Amprius, which aims to develop longer-lasting batteries for devices such as smartphones, has raised $30 million in a Series C investment round led by SAIF Partners. Previous investors, including Kleiner Perkins, Google’s Eric Schmidt, Stanford University, Trident Capital, VantagePoint Capital Partners, and Chinergy Capital, also pumped in capital. The Sunnyvale-based company makes lithium-ion, rechargeable batteries and was founded by a Stanford Professor in 2008. Today’s funding is $5 million more than Amprius’ 2011, $25 million Series B.
Meanwhile, Durham’s Metabolon, Inc., which gives consumers a read on their health via metabolomics, received $15 million in Series E funding. Investors include Camden Partners, which led the round, as well as Sumitomo Corporation and previous backers Aurora Funds, Syngenta Ventures, Fulcrum Financial Partners, Fletcher Spaght, and Harris & Harris Group. Diagnostics seems an increasingly exciting area in healthcare for VC investment, as the rise of consumer-facing products like 23andMe (though currently shut down) attract media attention.
Whyd, the French music aggregator, received $700,000 in funding from private investors in France, and announced its music platform and community were officially open to the world. The website allows users to pull together playlists from the likes of YouTube and Soundcloud, and then share them with the community. The streaming space where music and technology converge has recently seen increased activity as competitors like Spotify raised a massive, $250 million round in November and Rdio expanded its platforms to 51 countries in December.

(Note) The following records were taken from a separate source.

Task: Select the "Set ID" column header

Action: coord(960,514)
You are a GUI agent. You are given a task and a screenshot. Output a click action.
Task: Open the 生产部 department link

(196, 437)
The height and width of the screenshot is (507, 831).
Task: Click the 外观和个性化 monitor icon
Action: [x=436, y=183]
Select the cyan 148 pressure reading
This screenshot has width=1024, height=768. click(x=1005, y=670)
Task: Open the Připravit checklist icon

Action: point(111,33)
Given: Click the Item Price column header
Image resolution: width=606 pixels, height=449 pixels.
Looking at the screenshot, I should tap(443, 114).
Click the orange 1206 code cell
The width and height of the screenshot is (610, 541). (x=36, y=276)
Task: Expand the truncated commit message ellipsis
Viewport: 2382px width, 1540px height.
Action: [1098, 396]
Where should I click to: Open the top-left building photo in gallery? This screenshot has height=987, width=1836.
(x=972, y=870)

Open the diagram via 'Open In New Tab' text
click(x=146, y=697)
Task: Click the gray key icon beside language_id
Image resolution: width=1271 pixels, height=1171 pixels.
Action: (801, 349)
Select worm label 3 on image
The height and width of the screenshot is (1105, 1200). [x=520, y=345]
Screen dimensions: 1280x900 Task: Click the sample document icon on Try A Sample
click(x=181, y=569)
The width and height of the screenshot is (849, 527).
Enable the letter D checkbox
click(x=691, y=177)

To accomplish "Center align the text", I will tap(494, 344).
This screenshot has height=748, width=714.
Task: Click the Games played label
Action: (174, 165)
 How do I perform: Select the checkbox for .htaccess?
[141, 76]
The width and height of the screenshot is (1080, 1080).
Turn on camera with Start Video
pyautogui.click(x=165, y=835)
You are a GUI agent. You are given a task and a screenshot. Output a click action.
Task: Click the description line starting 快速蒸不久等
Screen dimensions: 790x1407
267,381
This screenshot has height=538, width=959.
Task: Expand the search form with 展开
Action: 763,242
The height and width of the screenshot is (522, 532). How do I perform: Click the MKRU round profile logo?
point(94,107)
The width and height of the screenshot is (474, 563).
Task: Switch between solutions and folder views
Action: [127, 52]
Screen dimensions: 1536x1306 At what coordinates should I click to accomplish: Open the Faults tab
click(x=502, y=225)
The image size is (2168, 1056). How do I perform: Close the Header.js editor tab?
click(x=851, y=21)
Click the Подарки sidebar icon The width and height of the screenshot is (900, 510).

Finally, OnTheGo Platforms, which seeks to integrate gesture-recognition into technology for smart glasses, has also raised $700,000 from Rogue Venture Partners, Social Leverage, SK Ventures, GMO Cloud and Portland Seed Fund, with a little less than half ($330,000) stemming from Foundry Group’s AngelList Syndicate. Some say wearables offers the tech industry’s best bet for continued growth and disruption as innovation in the smartphone space slows. However, analysts have found it difficult to estimate interest in smart glasses and watches, though companies like Jawbone, which produces fitness trackers, have seen heavy demand and upwards of $100 million by way of VC investment.
YP, America’s second-biggest mobile advertising company as reported by IDC, has picked up Sense Networks, Inc. for its mobile targeting solutions. Sense allows YP to deliver advertising based on a better sense of where customers are and of their actions. Owned by AT&T and Cerberus Capital Management, YP links customers with backyard markets through search, media and advertising. The company drives upwards of $1 billion digital ad revenue yearly, CEO David Krantz stated in a press release. Deal terms were not disclosed.